The Python object() Method

The Python object() method, when called, returns a new featureless object of the object class. This method requires no arguments. The syntax for using the object() method is given below.

obj = object()

Here, obj is now a featureless object which holds the built-in properties and methods which are the default for all classes.

Typically, the Python object class serves as the base class for all classes including user-defined ones. Hence all classes inherit from the Object class in Python. This is the default case for Python 3.x versions. But for Python 2.x versions for defining a new-style class, one needs to explicitly make the class inherit from the object class as shown below.

class my_class(object):

Python object() Method – Sample Program

Now that we have gathered a fair knowledge about the object class and object() method let us jump into an example to get a clearer picture.

#object() object
obj = object()

print("obj = ", obj)
print("Type of obj = ", type(obj))
print(dir(obj)) #attributes of obj


obj =  <object object at 0x01374040>
Type of obj =  <class 'object'>
['__class__', '__delattr__', '__dir__', '__doc__', '__eq__', '__format__', '__ge__', '__getattribute__', '__gt__', '__hash__', '__init__', '__init_subclass__', '__le__', '__lt__', '__ne__', '__new__', '__reduce__', '__reduce_ex__', '__repr__', '__setattr__', '__sizeof__', '__str__', '__subclasshook__']

Simply here we have created a new object obj using the object() method and determine its type as well as all of its attributes using type() and dir() methods respectively.

From the above output, we can clearly see that obj belongs to the object class. Note, obj does not have a __dict__ attribute. Hence, we can’t assign arbitrary attributes to an instance of the object class.

Properties of the Python object() Method

In this section we are going to look at some of the object properties, explore it’s uses and try to play around with it.

class demo():
    a = 10
    b = 20

#declaring object of user-defined class
d1 = demo()

#featureless objects
d2 = object() 
d3 = object()

print("d2 == d3? ", d2 == d3)
print("issubclass(demo, object)? ", issubclass(demo, object)) #demo inherites from object class
print("isinstance(d1, object)? ", isinstance(d1, object))
print("Type of d2 = ", type(d2))


Object Output

In the code above, demo is a user-defined class with some values a and b. d1 is an object from the demo class. Whereas, d2 and d3 are empty objects from the object class created using the object() method.

It is clear from the above output that even d2 and d3 are two empty objects of the same type, d2==d3 condition is not satisfied. Again using both the issubclass() and isinstance() methods over demo class and d1 object respectively, we can infer the following statements.

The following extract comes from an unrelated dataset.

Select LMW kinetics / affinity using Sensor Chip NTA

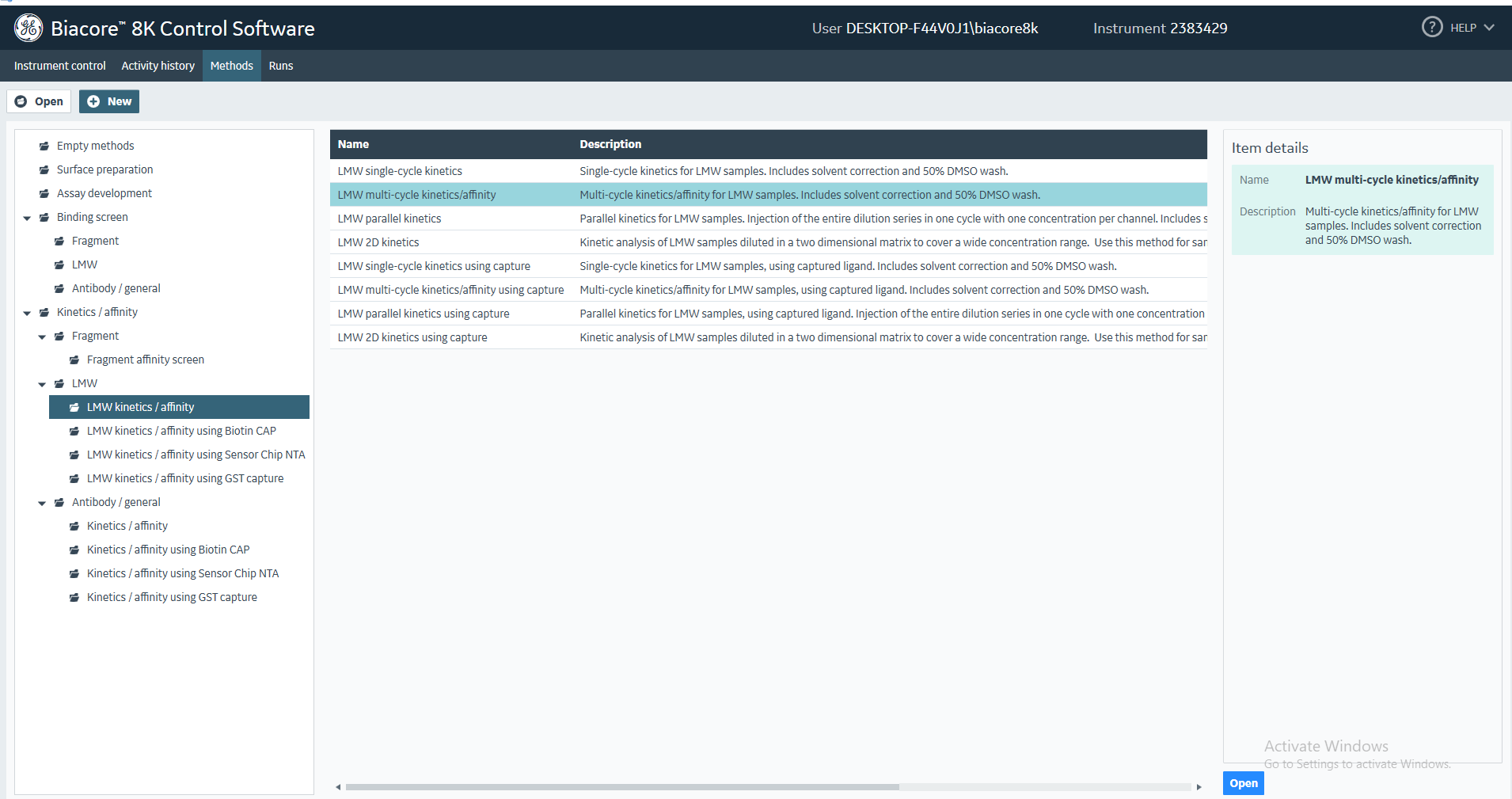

  1. the demo class is a subclass of the object class hence inherits from it,
  2. And, d1(demo object) is also an instance of the object class(base class).

You can also see that we cannot directly print an empty object, so we get <object object at 0x007C4040>.

Summing Up

That’s it for this topic. For more information we highly recomend going through the links below in the reference seection.

For any further questions related to this topic, feel free to use the comments below.

Happy learning.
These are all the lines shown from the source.